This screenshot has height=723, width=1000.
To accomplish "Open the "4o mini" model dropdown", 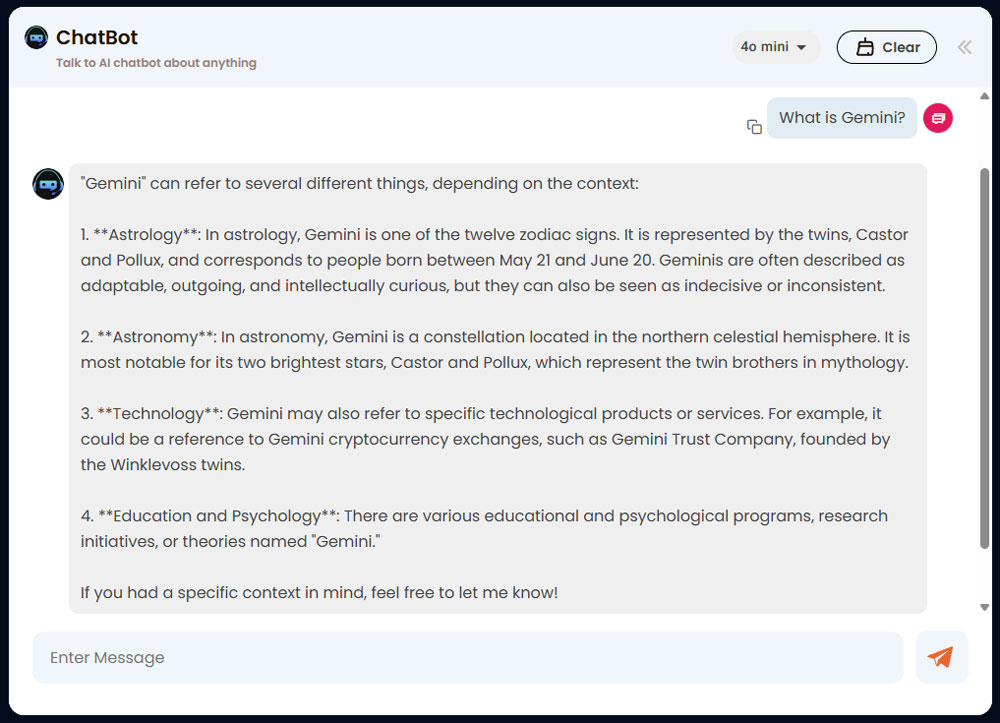I will coord(775,47).
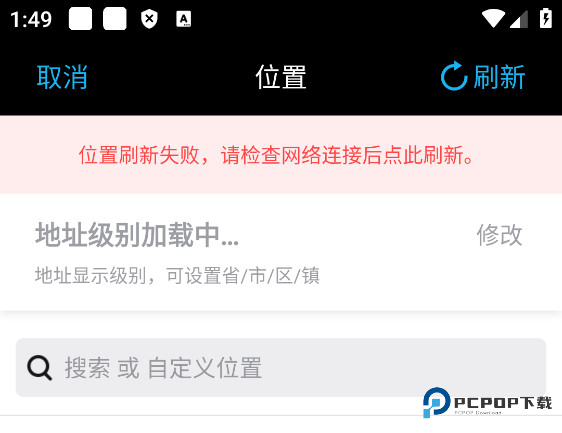Click the 地址级别加载中 heading
The width and height of the screenshot is (562, 433).
pos(137,235)
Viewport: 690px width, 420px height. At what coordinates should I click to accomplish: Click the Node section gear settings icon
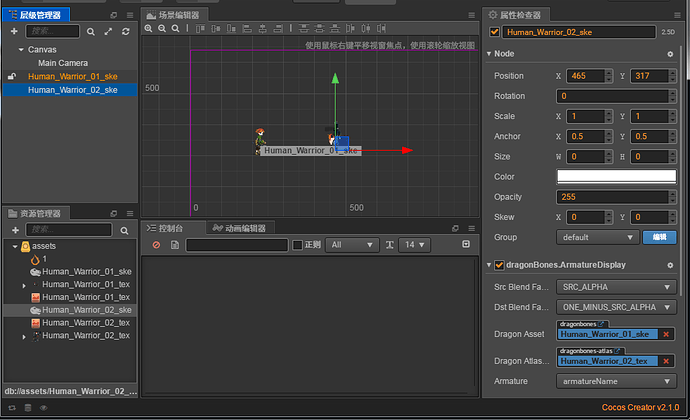coord(670,54)
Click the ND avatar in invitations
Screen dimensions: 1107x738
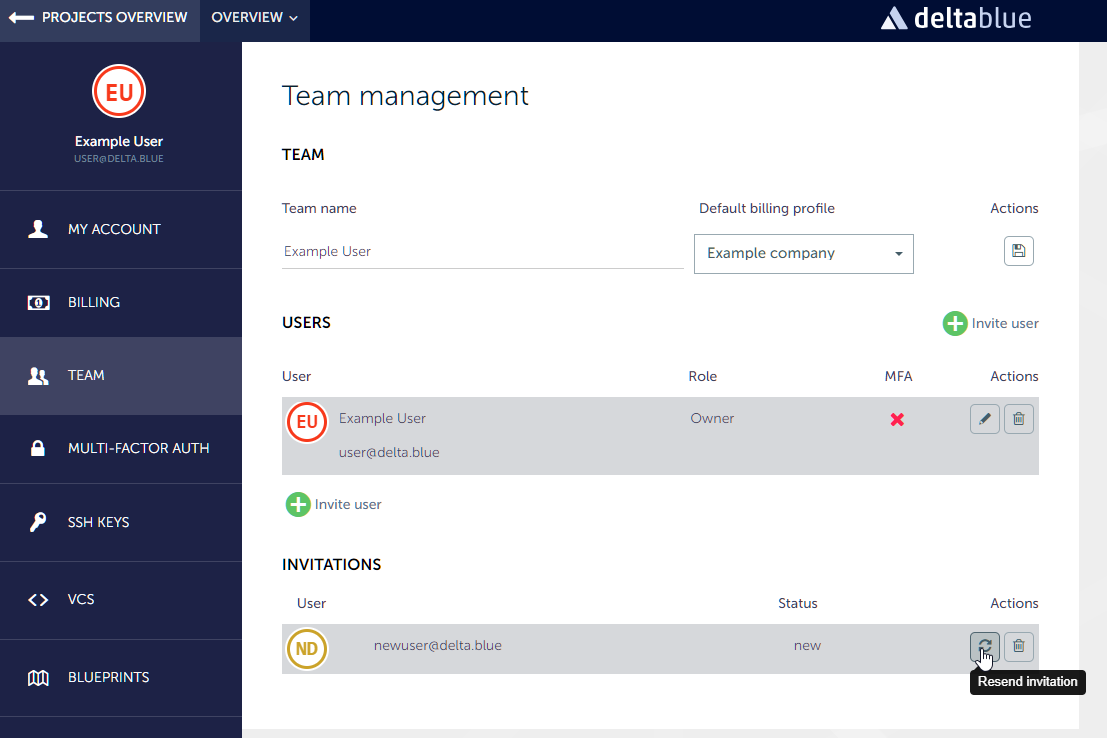click(307, 649)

- **Work required**
Starting with the line that contains "Click the ND avatar in invitations" and ending with the last line of the material, every line must be written out exactly; no other lines and no pictures are wanted.

- **Written answer**
Click the ND avatar in invitations
Screen dimensions: 1107x738
click(307, 649)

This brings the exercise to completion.